1. Look at your wearable’s 90-day HRV trend, not this morning’s reading. A consistent directional decline over three months without an acute explanation, meaning no illness, no major change in training load, no significant alcohol increase, no identified stressor, is the signal worth taking seriously. Single readings are noise. The trend is the signal.

2. If your HRV has been declining for three months or more and you have any of the following, schedule a cardiologist evaluation this month: age above 40 with a first-degree male relative who had a cardiac event before 65; ApoB not measured or known to be elevated; untreated sleep apnea symptoms including snoring, morning headaches, or unrefreshing sleep; or hs-CRP above 2 mg/L on prior testing.

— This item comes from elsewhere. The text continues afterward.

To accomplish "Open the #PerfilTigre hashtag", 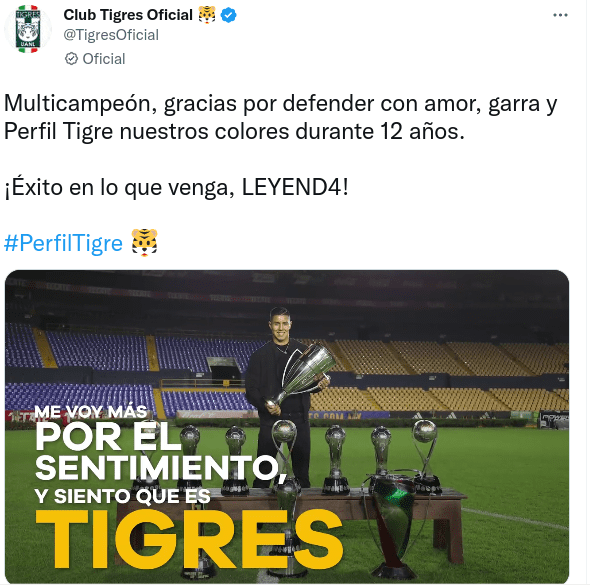I will [63, 243].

3. Request a fasting insulin, ApoB, and hs-CRP alongside your next lipid panel. These three numbers tell you whether your declining HRV might be carrying a biological explanation beyond training load and stress. A normal LDL does not close the question. ApoB and hs-CRP open the next one.

4. If you have not had a home blood pressure assessment, get one this week. Not a single clinic reading. Multiple readings across different times of day over two to three days. Masked hypertension, blood pressure that is normal in a physician’s office and elevated outside it, affects an estimated 15 to 30 percent of middle-aged men and is a direct suppressant of HRV through chronic sympathetic loading.

5. If your physician tells you your LDL is fine and your HRV decline is a training problem without examining the CAC and ApoB picture, ask specifically: “Is there any reason to consider a coronary calcium score given my HRV trend and age?” That question, asked directly, opens a clinical conversation that the standard annual physical does not.

The Whoop is not broken. It just cannot tell you which of five explanations is operating in your specific cardiovascular anatomy. That distinction requires someone who has held the catheter.